A comprehensive oral examination of every patient is essential to good dental practice and for the early detection of oral cancer or premalignant lesions. The standard-of-care examination includes not only a thorough examination of every intraoral mucosal surface, but the extraoral head and neck tissues, including the lymph nodes.^14,22 Any mucosal abnormality requires some action plan whether that includes treatment, biopsy, referral, or recall examination and will depend upon the nature of the lesion.²² Many oral lesions are ill-defined, variable-appearing, controversial, poorly understood, and, fortunately, are also benign, but may present changes that could easily be confused with malignancy. Conversely, early malignancy may quite often be mistaken for a benign lesion. Some lesions are considered premalignant because they are statistically correlated with subsequent associated cancerous changes.¹⁴ It is understandable that there is a considerable amount of clinical uncertainty involved in the early detection of malignancy as well as in the understanding that many of these lesions may not always remain benign.
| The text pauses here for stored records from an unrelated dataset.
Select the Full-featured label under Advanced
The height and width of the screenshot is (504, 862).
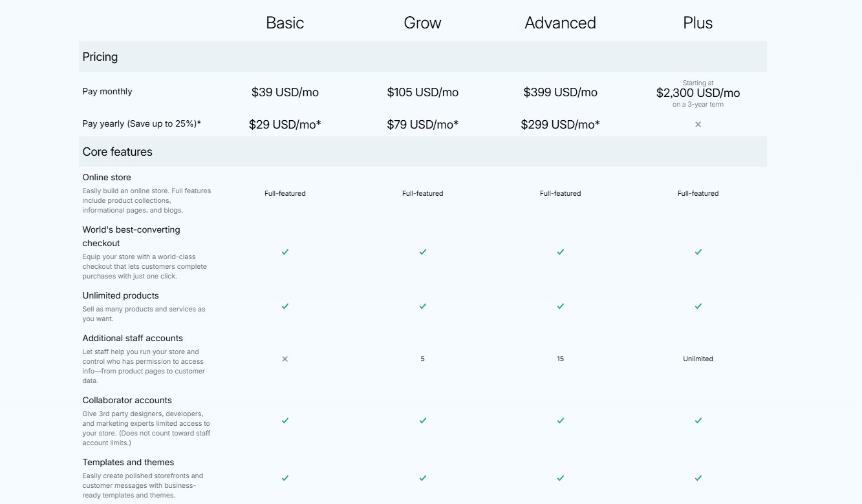point(560,193)
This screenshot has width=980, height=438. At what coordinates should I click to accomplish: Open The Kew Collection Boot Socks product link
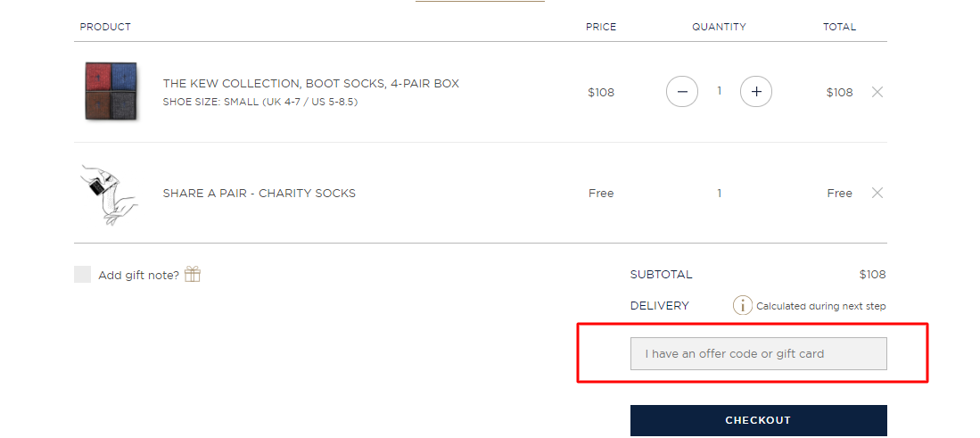click(x=310, y=84)
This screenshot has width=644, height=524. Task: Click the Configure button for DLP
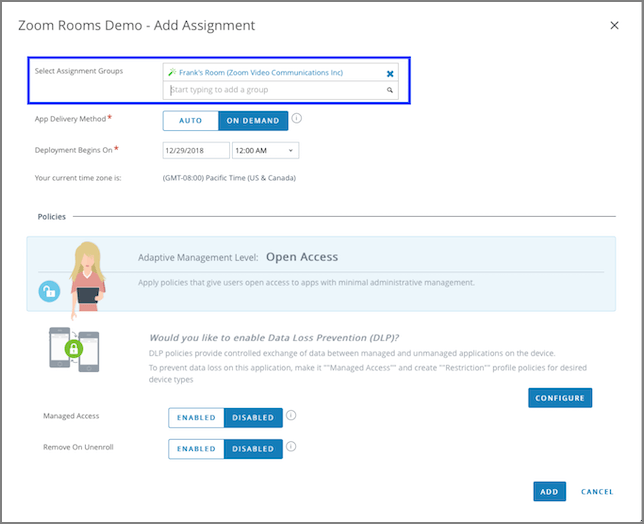click(560, 398)

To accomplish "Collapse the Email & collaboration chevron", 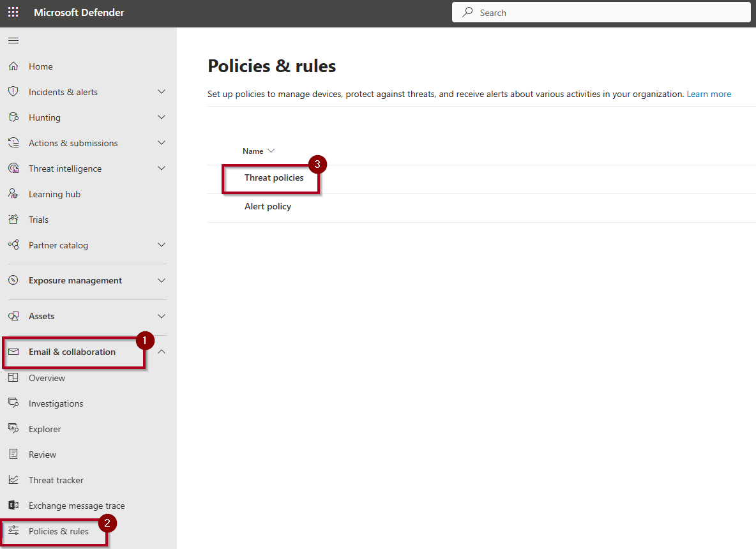I will (x=162, y=352).
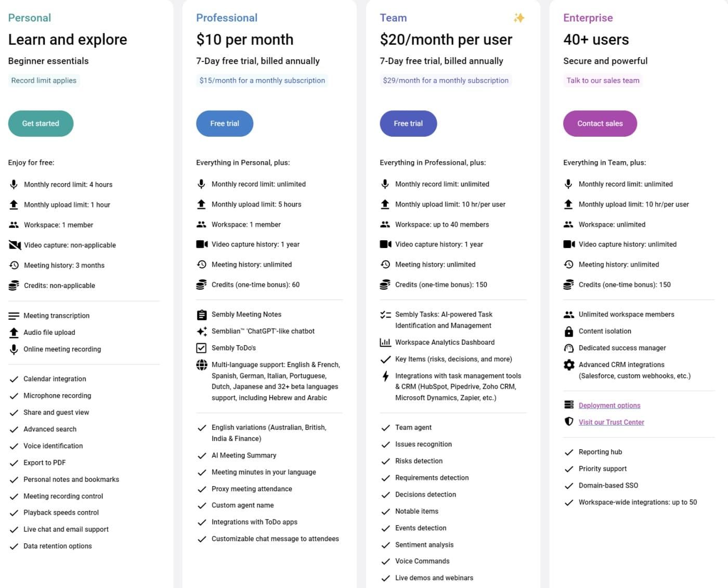
Task: Click the upload icon for Professional's upload limit
Action: pyautogui.click(x=201, y=204)
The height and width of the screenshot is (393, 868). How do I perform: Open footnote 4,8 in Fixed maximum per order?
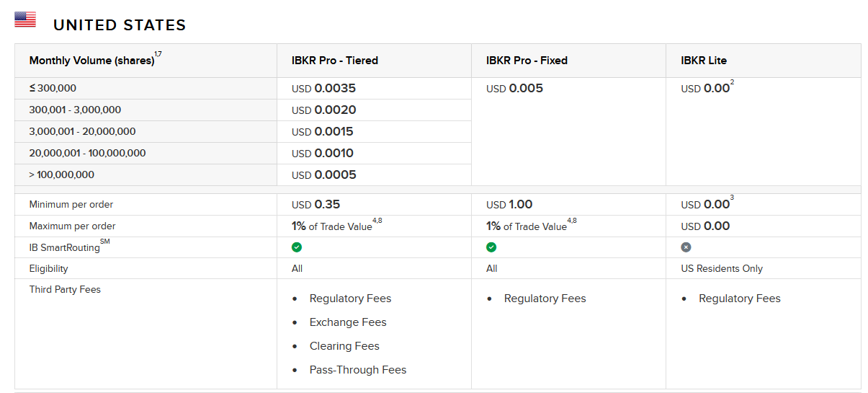click(572, 221)
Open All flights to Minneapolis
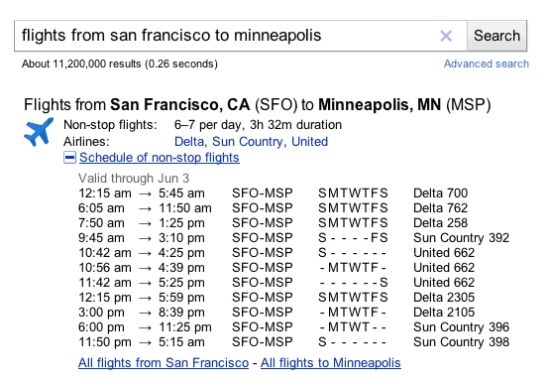This screenshot has height=382, width=550. click(x=330, y=362)
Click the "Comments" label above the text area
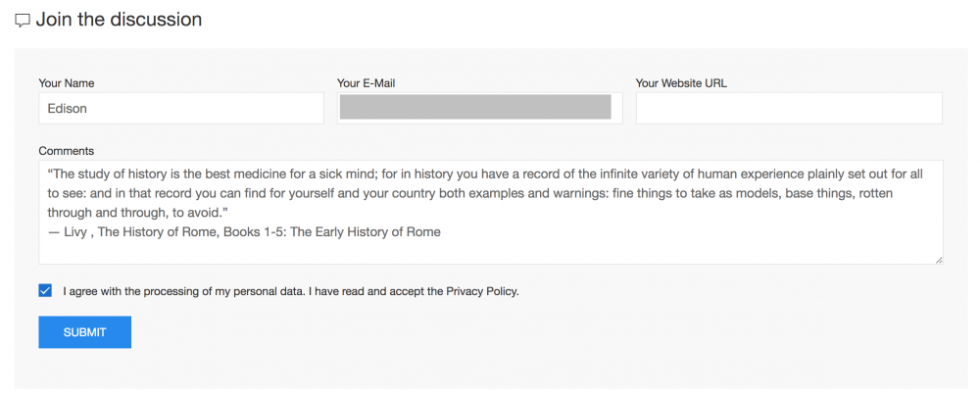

Oral cancer may clinically present with different colors and morphologies. Oral cancer may appear as leukoplakia (white), erythroplasia (red), erythroleukoplakia (red and white most common) and as plaques, macules, ulcers, exophytic papules, nodules, tumors, or granular and/or verrucous lesions. Often, squamous cell carcinomas present with very pleomorphic characteristics combining several of these features and may or may not be fissured, indurated, and bleeding.^14,22-25

 

Delay in Diagnosis

In a retrospective study, this author and Haws found that only 14.1% of dentists who had diagnosed a patient with epithelial dysplasia (considered premalignant) followed that lesion with a second biopsy during a 3-year period.²⁶

Unfortunately, often the diagnosis of oral cancer may be delayed because a clinician did not suspect the malignant nature of the lesion and either failed to treat it or treated it inadequately.^14,23-24 Most reports reveal that patients usually delay seeking professional advice for more than 3 months after having become aware of an oral sign or symptom. Such delays in diagnosis can only lead to local extension of a lesion and increase the risk of metastatic spread of the cancer.^14,22--23

 

Signs and Symptoms

During its earliest stages, oral cancer is usually totally asymptomatic or it may present with only mild irritation. Pain usually occurs when the lesion becomes more advanced and ulcerated. Ulceration indicates that the lesion has penetrated through the lamina propria into the connective tissue. Rarely, a patient may seek initial consultation because of a swelling in the neck that represents a metastasis from an oral lesion of which the patient may be completely unaware.^14,22-23 See Table 5 for common presenting signs of oral carcinoma.¹⁸

The risk of subsequent malignant transformation increases when a biopsy specimen reveals an associated epithelial dysplasia. Current scientific consensus is that this transformation occurs in a stepwise fashion through stages of increasingly severe epithelial dysplasia accompanied by the loss of cell cycle control, apoptosis, and various genetic aberrations.^27-32 However, specific data regarding the correlation among degrees of oral epithelial dysplasia, time-related progression, and the influences of a variety of cofactors remain uncertain.^27-31

 

Oral Carcinogenesis

In oral epithelial tissues, accumulating mutations (ie, genetic progression), chromosomal damage and loss of cellular control functions are observed during the course of sequential histologic changes which culminate in oral cancer.^27-32 These changes are manifested as the transition from normal histology to early intraepithelial dysplasia and preneoplasia, through increasingly severe intraepithelial neoplasia to superficial cancer and finally, invasive disease.

 

Once the diagnosis of dysplasia is made there is really no way of determining which dysplasias will transform into carcinoma and which will not. Usually then, it may be safely assumed that severe epithelial dysplasia will most likely proceed to carcinoma in situ, intraepithelial carcinoma, and/or frank malignancy over time.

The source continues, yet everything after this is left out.